### YOUR INSTRUCTIONS
Rescale the items starting with the line with "This screenshot has" and going on through the line with "point(793,475)", giving every line again with the requests included. Multiply each coordinate in the answers by 0.8 and round to whole numbers with halves going up, leaving the numbers in the requests unchanged.

### INPUT RECORDS
-- Start --
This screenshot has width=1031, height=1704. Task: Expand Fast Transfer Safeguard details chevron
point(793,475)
-- End --
-- Start --
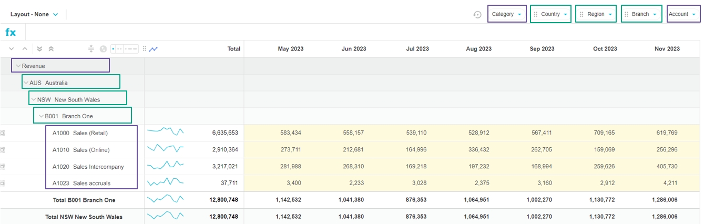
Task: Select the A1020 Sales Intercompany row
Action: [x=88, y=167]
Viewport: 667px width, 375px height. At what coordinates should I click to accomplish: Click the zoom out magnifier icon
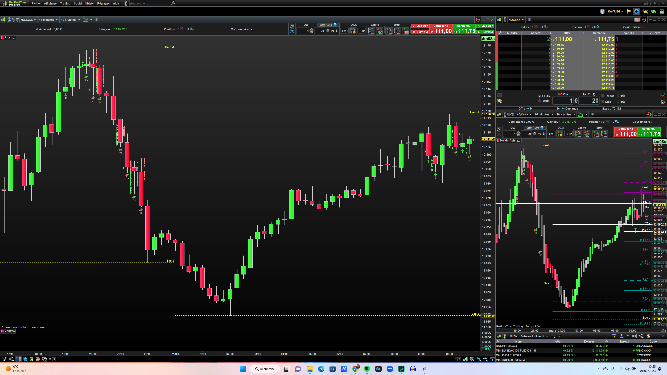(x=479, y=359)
-- End --
### FULL ANSWER
This screenshot has width=1031, height=1704. Task: Expand Fast Transfer Safeguard details chevron
point(634,380)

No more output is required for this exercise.